Je ne me pensais pas digne d’être aimée, jusqu’à rencontrer l’amour

J’avais entre 15 et 16 ans quand j’ai rencontré mon chéri, et il faut savoir que je n’avais jamais eu de relation amoureuse avant.

Pour la simple et bonne raison qu’en tant qu’adolescente boudeuse et complexée, je DÉTESTAIS l’amour et il me terrifiait (un bisou ? Beurk…)

Ma vie d’adolescente complexée, avant de rencontrer l’amour

À cette époque, je ne me sentais pas digne d’être aimée, et surtout pas digne d’être vue. Je détestais mon corps, purement et simplement, de la tête aux pieds.

Je détestais mes yeux trop bleus (si si, c’est possible), mon nez trop droit, mes lèvres trop fines, mes seins pas de la bonne forme (tantôt trop petits, tantôt trop gros), mon ventre jamais assez plat et le pire de tout : ma vulve que je considérais comme étant une monstruosité infâme (au moins) !

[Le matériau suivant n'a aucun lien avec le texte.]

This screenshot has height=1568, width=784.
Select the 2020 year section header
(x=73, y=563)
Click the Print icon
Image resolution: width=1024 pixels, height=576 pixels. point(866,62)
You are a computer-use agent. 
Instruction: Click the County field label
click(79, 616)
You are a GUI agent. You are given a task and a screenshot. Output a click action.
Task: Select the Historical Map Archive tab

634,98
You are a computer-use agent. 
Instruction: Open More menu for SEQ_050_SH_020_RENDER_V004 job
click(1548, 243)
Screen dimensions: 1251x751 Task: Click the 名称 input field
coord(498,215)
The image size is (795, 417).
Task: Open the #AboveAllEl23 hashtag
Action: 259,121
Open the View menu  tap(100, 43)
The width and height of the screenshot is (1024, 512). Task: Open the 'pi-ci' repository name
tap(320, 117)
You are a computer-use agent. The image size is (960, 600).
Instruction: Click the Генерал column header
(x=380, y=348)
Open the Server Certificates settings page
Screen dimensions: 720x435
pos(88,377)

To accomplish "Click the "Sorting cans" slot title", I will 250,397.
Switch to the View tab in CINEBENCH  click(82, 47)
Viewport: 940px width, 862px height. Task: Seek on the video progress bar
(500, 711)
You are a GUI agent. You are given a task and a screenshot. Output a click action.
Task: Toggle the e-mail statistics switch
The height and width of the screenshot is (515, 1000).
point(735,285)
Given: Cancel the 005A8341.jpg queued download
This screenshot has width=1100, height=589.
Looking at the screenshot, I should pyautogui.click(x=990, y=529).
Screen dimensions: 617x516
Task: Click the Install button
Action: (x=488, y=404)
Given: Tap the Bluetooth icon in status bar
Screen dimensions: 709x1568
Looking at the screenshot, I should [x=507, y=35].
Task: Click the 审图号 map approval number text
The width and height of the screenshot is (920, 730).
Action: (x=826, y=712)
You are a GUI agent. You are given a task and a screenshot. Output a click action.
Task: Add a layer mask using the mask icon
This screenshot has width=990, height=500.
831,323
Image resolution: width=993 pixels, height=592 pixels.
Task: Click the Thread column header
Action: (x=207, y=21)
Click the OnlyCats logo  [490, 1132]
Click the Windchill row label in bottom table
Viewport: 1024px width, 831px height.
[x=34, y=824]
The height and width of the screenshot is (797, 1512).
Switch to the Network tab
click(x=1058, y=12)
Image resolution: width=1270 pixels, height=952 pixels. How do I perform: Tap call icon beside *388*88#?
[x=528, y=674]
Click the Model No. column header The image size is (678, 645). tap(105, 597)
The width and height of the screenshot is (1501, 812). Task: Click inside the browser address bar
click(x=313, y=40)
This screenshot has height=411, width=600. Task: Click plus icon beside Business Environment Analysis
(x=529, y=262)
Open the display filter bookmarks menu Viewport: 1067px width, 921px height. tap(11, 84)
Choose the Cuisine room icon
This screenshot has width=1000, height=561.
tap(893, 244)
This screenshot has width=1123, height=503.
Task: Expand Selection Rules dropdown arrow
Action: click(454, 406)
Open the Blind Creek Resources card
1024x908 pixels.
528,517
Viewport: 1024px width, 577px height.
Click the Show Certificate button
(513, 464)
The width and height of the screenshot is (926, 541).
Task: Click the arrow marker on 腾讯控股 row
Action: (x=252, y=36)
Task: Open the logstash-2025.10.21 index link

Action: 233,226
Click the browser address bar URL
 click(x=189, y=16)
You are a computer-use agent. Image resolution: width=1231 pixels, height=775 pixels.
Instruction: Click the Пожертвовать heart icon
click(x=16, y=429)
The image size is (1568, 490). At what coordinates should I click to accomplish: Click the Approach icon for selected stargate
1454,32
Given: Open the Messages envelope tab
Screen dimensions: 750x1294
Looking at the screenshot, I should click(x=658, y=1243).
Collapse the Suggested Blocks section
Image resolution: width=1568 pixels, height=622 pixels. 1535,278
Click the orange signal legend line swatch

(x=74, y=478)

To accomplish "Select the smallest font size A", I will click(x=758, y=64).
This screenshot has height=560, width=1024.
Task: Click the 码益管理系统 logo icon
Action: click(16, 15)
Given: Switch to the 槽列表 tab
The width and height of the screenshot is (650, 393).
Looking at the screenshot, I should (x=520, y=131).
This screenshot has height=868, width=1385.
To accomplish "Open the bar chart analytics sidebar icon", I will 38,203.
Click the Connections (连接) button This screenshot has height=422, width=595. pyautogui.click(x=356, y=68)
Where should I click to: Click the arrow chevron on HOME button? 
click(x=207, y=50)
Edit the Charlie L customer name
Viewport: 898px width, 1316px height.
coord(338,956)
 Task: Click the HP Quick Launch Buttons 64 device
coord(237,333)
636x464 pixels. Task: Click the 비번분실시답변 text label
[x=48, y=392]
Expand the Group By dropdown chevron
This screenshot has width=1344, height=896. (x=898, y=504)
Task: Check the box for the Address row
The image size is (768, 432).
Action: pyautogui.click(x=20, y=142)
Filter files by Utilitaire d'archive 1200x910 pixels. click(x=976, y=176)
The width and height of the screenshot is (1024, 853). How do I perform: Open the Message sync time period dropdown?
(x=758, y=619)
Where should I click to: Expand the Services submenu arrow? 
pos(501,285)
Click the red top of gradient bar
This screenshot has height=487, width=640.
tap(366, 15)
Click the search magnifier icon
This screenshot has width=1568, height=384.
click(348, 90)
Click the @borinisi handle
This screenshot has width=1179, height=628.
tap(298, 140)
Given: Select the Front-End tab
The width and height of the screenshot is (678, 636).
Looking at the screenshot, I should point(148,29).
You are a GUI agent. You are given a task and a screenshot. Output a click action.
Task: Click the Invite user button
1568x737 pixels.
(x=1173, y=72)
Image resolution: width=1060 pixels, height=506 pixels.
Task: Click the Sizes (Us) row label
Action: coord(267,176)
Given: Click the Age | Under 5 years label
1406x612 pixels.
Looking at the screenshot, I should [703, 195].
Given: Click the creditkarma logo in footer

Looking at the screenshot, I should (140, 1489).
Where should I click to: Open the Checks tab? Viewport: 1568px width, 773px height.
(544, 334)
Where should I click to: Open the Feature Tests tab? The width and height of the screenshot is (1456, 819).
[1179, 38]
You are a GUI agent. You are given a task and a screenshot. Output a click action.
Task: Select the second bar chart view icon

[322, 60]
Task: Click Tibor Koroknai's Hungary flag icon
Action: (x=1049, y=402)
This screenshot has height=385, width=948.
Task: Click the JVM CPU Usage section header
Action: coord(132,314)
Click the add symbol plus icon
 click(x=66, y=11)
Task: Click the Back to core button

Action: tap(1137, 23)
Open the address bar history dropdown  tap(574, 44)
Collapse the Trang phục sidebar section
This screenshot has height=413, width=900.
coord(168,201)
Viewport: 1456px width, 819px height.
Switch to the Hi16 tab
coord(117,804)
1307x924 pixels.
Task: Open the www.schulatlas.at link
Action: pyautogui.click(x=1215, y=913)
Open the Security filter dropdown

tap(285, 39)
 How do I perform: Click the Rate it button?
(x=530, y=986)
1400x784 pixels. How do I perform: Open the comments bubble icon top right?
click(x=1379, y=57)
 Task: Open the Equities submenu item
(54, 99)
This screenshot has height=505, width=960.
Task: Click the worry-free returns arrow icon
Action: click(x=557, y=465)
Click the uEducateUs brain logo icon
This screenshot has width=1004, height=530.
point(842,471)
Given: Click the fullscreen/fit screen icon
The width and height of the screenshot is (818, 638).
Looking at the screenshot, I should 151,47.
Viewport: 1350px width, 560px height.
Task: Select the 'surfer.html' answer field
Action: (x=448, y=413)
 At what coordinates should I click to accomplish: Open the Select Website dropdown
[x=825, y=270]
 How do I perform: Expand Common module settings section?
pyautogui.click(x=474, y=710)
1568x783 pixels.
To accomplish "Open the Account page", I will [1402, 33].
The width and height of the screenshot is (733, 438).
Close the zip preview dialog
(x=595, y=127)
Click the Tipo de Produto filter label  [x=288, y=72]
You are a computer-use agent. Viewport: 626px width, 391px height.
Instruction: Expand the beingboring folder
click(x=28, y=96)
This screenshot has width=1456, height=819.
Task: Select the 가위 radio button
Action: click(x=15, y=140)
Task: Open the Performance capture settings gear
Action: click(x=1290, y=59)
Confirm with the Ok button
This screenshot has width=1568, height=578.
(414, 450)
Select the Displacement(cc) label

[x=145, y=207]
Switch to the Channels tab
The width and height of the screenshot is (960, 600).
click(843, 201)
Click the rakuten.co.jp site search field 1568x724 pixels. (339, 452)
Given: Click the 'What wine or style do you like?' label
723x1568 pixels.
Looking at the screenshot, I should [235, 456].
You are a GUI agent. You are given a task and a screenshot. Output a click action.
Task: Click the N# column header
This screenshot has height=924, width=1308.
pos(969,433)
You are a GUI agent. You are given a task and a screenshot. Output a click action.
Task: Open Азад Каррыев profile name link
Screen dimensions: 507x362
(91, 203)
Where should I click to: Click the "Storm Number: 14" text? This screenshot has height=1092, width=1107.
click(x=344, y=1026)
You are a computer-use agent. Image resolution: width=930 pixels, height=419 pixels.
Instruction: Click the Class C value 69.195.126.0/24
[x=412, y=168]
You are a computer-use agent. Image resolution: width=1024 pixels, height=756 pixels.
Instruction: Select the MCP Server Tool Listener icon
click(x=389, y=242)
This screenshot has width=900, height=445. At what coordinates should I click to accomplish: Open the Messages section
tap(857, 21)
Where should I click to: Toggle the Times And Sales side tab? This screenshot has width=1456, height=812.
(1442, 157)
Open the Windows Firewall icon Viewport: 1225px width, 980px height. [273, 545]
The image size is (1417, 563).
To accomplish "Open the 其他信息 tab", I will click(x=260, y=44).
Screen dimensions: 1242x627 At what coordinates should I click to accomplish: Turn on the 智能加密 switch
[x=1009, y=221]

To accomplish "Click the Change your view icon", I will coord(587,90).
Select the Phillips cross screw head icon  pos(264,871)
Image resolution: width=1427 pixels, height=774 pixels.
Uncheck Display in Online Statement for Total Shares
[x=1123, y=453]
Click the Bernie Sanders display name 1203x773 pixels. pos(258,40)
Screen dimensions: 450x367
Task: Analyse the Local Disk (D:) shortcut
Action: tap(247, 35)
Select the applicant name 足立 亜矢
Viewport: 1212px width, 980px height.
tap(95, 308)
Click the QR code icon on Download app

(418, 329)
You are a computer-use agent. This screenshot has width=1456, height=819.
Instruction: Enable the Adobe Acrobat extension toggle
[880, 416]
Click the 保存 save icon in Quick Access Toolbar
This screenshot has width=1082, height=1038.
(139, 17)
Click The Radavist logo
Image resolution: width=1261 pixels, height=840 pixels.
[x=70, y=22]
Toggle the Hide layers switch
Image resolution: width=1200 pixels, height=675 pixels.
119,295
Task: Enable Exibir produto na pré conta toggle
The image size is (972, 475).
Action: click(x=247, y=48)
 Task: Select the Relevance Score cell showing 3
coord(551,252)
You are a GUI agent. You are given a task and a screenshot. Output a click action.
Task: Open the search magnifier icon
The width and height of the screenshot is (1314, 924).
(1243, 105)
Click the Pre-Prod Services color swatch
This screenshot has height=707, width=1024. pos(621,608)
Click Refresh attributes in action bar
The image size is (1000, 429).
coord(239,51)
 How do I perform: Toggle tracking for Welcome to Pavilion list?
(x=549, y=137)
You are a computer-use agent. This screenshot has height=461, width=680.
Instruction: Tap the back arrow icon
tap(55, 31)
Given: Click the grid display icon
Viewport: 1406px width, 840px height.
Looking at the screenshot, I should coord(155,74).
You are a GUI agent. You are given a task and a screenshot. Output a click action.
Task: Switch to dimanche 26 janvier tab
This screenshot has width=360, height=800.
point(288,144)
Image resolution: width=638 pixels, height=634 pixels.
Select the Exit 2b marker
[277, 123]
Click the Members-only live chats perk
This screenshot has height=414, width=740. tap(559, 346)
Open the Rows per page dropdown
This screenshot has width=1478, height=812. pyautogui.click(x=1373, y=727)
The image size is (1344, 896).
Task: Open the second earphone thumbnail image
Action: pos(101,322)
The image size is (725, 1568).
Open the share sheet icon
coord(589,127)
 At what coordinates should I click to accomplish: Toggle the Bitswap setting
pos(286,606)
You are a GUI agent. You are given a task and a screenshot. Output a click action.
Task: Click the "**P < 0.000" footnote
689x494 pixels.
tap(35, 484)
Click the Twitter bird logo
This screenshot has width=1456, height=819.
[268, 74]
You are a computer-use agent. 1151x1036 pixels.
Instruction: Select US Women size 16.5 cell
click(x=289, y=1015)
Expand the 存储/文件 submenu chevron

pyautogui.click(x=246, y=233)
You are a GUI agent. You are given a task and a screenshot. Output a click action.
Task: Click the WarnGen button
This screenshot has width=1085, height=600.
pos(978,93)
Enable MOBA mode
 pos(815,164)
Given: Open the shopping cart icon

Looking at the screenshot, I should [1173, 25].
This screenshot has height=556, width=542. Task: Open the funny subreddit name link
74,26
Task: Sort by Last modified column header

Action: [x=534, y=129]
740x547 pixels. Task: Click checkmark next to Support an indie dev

Passons les périodes de doutes identitaires de l’adolescence et la recherche de soi : c’est une période relativement dure pour pas mal de monde je crois, et en l’occurrence pour moi, c’était une période durant laquelle je n’envisageais pas l’amour.

Ma rencontre avec le garçon qui a changé ma vision de l’amour

Puis est arrivé mon chevelu. Je l’ai repéré très vite dans mon lycée, en début de seconde.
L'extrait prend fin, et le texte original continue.